Research Statement
My long term research goal is visual understanding through extended robotic interactions with the world. I am interested in processing EO/IR video from an actively moving image sensor over long periods. My goal is to generate useful visual measurements with predicted error characteristics, to enable autonomous intelligence, surveillance and reconnaissance tasks in robotics. I seek to create a robust robotic vision system that can solve probabilistic visual inference and generalized correspondence problems in unconstrained outdoor environments. Broad themes of my work have been computer vision to enable outdoor robotic autonomy, visual collision detection, image segmentation using perceptual organization, inertial measurement aiding for vision, visual navigation and real time embedded video processing.
Projects
My current work is focused on computer vision for unmanned air vehicles (UAVs):
VAMAV: Visual obstacle detection and avoidance for a micro air vehicle. Monocular image segmentation and area moments for time to collision estimates.

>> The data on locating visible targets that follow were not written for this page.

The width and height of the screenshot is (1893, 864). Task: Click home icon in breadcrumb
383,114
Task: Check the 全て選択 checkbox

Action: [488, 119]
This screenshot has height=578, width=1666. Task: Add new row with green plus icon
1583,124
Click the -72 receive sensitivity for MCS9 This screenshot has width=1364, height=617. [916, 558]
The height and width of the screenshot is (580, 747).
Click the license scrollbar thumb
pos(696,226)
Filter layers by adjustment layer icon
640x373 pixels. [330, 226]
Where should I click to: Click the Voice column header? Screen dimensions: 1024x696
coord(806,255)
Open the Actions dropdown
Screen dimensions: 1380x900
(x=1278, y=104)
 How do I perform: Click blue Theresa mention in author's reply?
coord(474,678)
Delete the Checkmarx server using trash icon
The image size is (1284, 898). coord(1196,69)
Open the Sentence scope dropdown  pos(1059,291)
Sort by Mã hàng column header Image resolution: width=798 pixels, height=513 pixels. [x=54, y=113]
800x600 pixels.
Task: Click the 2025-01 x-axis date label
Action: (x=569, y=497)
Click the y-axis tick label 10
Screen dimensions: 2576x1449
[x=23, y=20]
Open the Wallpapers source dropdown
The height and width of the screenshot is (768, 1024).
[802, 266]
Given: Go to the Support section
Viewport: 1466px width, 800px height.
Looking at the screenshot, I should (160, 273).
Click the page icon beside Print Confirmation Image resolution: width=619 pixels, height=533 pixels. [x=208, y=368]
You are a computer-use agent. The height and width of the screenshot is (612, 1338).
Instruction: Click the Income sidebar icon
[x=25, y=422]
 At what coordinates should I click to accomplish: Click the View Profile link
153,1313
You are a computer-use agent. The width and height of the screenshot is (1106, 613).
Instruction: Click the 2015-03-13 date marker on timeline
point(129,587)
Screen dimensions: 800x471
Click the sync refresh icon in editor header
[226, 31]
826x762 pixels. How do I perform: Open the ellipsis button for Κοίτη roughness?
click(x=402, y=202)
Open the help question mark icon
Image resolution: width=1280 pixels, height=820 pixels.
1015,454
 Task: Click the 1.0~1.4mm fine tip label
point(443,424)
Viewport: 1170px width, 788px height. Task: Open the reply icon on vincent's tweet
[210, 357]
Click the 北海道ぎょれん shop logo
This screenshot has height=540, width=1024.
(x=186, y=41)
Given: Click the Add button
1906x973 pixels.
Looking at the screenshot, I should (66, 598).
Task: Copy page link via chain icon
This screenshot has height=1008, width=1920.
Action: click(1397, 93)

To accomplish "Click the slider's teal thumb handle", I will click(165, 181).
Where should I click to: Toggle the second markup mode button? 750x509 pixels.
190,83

VISTA: Visual Threat Awareness for an Unmanned Air Vehicle. Stereo based obstacle detection for small UAVs.
ImageNav: Image aided navigation for an unmanned air vehicle in GPS denied areas.
EVASE: Supervised learning and 2D pattern classification in noisy video.
K-cut Image Segmentation: Perceptual organization using multiway graph cuts.
Constrained Fuzzy Clustering: Constrained fuzzy clustering for target detection in particle filters.
Completed projects at the Carnegie Mellon University Robotics Institute (CMU-RI):
Reconfigurable Vision Machine: Research staff for modular architecture and software tools for high performance machine vision.
Micro Vision Engine: Consultant on low noise analog NTSC layout for a vision computer suitable for a small unmanned vehicle.
TUGV: Research assistant on high speed cross country navigation using stereo vision for the Transitional Unmanned Ground Vehicle.
Virtualized Reality: Research assistant on hardware and software based camera synchronization for multibaseline 3D reconstruction.
Automated Timber Inventory: Precise texture segmentation for tree diameter estimation.
Biography
Jeffrey Byrne is a senior research engineer at Scientific Systems Company Inc. (SSCI) in Woburn MA, working in the areas of Computer Vision and Robotics. He has a BS (1996) and MS (1997) in Electrical and Computer Engineering (ECE) from Carnegie Mellon University, and he is also affiliated with the GRASP Lab at the University of Pennsylvania under an NDSEG fellowship . Prior to joining SSCI, Mr. Byrne worked as a consultant to Carnegie Mellon University on the Micro Vision Engine hardware platform for micro air vehicles (MAV), and as a research staff member in the CMU Robotics Institute working on image segmentation and classification, high-speed vision based inspection, real time vision for helicopter perception and stereo vision based autonomous mobile robot navigation. He also worked as a engineering manager in an embedded hardware start-up company in Silicon Valley. He is a US Citizen and has a Secret level clearance.